Location
- Samayapuram, Trichy, Tamil Nadu India 10°56′02″N 78°44′49″E﻿ / ﻿10.9340070°N 78.7469416°E

Information
- Type: Coeducation
- Motto: சிந்தனையில் மாற்றம்.
- Established: 2006
- School district: Trichy
- Principal: Mr. Thulasithasan
- Grades: From Grade LKG to Grade 12
- Campus size: 52 acres
- Website: https://www.srvschoolstrichy.org/matric

= SRV Matriculation Higher Secondary School, Samayapuram =

SRV (known as Smart Resourceful Vibrant) is a co-educational school located in Samayapuram near the city of Trichy in the Indian state of Tamil Nadu. It opened in 2006 and possesses a 50-acre campus. The school comes under the aegis of the Sri Vigneswara Educational Trust, Rasipuram. This school runs under Tamil Nadu State Board Syllabus and is especially noted for securing high marks in Board Exams.

== Curriculum ==
This school adopts the "Rote learning system" in 11th and 12th grades. This school often conducts programmes for students to improve their moral life. This school follows "CAT (Class Assessment Test)" for Board Exam attending classes. This school also conducts NEET and JEE-Main full time courses affiliated to pinnacle classes Services.

== Boarding Facilities ==
- SRV Samayapuram provides one of the top notch boarding facilities in Tamil Nadu. The hostel environment is peaceful and spacious with 2 hostels each for girls and boys. Their mess facility allows at least 1000 students to sit an enjoy tasty meals at the same time.

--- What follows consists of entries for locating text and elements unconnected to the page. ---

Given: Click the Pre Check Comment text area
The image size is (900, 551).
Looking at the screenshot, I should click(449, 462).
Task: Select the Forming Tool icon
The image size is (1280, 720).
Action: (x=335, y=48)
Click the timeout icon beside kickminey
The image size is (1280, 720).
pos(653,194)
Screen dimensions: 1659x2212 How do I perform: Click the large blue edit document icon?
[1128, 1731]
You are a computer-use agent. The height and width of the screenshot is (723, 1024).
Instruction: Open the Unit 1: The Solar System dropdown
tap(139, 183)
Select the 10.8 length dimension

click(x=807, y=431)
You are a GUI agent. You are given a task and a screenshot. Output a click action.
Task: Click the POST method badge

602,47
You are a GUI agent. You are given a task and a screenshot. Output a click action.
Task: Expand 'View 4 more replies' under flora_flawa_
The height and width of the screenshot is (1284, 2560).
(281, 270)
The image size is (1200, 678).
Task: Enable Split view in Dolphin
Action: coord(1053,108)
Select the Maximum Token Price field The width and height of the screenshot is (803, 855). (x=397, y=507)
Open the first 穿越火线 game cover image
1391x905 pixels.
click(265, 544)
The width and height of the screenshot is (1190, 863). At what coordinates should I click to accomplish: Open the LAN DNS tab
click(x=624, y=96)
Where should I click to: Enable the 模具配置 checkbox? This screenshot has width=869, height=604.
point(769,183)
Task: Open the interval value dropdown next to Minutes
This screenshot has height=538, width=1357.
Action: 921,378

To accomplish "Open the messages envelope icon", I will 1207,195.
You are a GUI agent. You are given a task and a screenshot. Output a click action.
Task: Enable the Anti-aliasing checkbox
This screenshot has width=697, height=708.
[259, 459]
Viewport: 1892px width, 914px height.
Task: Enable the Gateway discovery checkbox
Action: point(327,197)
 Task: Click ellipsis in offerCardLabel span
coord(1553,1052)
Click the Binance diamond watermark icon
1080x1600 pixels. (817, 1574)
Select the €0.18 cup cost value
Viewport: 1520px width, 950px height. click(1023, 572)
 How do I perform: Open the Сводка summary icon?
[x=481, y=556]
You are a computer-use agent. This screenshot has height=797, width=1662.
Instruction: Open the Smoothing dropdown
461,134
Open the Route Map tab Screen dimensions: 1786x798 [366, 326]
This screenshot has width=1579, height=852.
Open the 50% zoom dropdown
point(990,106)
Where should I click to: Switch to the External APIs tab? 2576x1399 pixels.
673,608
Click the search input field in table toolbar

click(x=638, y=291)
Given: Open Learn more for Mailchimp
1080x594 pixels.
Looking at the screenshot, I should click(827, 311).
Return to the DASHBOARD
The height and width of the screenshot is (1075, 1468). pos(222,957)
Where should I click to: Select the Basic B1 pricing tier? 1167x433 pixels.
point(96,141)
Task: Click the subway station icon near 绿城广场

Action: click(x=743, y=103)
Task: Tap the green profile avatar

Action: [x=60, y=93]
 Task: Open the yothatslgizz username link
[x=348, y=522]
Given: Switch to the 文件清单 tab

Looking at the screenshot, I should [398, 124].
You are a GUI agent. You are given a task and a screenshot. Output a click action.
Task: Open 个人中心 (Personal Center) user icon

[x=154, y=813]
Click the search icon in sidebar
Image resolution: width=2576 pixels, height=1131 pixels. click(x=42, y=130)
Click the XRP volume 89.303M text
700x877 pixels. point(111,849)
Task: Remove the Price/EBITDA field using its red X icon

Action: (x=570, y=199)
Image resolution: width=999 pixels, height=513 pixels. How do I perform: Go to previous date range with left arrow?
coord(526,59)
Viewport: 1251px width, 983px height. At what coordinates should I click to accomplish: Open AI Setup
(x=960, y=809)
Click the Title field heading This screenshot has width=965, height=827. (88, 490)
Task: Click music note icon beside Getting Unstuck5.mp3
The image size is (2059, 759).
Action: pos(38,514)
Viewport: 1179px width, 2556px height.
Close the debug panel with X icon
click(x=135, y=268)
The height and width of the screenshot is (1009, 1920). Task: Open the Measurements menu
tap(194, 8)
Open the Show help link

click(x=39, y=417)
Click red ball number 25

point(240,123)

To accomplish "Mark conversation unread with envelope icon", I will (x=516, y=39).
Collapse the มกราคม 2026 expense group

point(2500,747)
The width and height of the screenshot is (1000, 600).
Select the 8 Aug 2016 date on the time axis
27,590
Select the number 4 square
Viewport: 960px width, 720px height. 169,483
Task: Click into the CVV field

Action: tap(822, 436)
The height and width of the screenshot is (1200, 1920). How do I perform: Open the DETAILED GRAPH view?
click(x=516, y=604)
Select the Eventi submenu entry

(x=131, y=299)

== Extra-curricular activities ==
- This school publishes SRV Times Monthly Newsletter.
- This school organises a weekly leadership programme for students of higher classes for their career guidance.
- The school has many associate directors in order to encourage culturals and non-academic activities in students.
- The school encourages the students to participate in all cultural events in and around the city.
- This school also conducts a vibrant leadership program conducted by the HRD (Human Resource Development) Department of the school.